Frequently Asked Questions

1. What are some promising strategies I can use to increase the number of clients my SBHC assesses for BMI?

  • Conduct a BMI screening at every new patient visit, then annually thereafter.
  • Use motivational interviewing to counsel youth — it’s client-centered, collaborative, and offers tools to change behavior. For example, you may want to implement youth-centered care plans for students who are identified as overweight or obese or distribute free access passes to community recreational facilities.
  • Find community partners that offer after school physical activity programs and collaborate with them!

2. How do I document nutrition and physical activity counseling?

  • Use discrete ICD-10 codes to track counseling provided: If you are entering the nutrition or physical activity counseling as a note, narrative, or comment field in your EHR, convert those to discrete fields so you can extract that data more easily. Make sure that each provider enters data into the EHR in the same way.
  • Address both nutrition and physical activity: Make sure to track nutrition counseling and physical activity counseling as separate codes to note that patients received both services.

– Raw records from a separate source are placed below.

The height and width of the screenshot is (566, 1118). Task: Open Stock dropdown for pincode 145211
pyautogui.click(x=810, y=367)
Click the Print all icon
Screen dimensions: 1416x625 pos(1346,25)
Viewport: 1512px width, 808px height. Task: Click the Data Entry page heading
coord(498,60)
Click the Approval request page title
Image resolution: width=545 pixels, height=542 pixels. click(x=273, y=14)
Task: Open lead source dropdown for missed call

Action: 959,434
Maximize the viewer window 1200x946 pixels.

3. If a BMI assessment is part of a WCV or risk assessment, how can we separate it for reporting?

  • If your WCV or risk assessment includes a BMI assessment, count those visits toward the number of students with a BMI assessment.
  • You can create a discrete field to note that you completed a BMI assessment as a separate service from the WCV or risk assessment, and another discrete field in your EHR to track the BMI assessment results.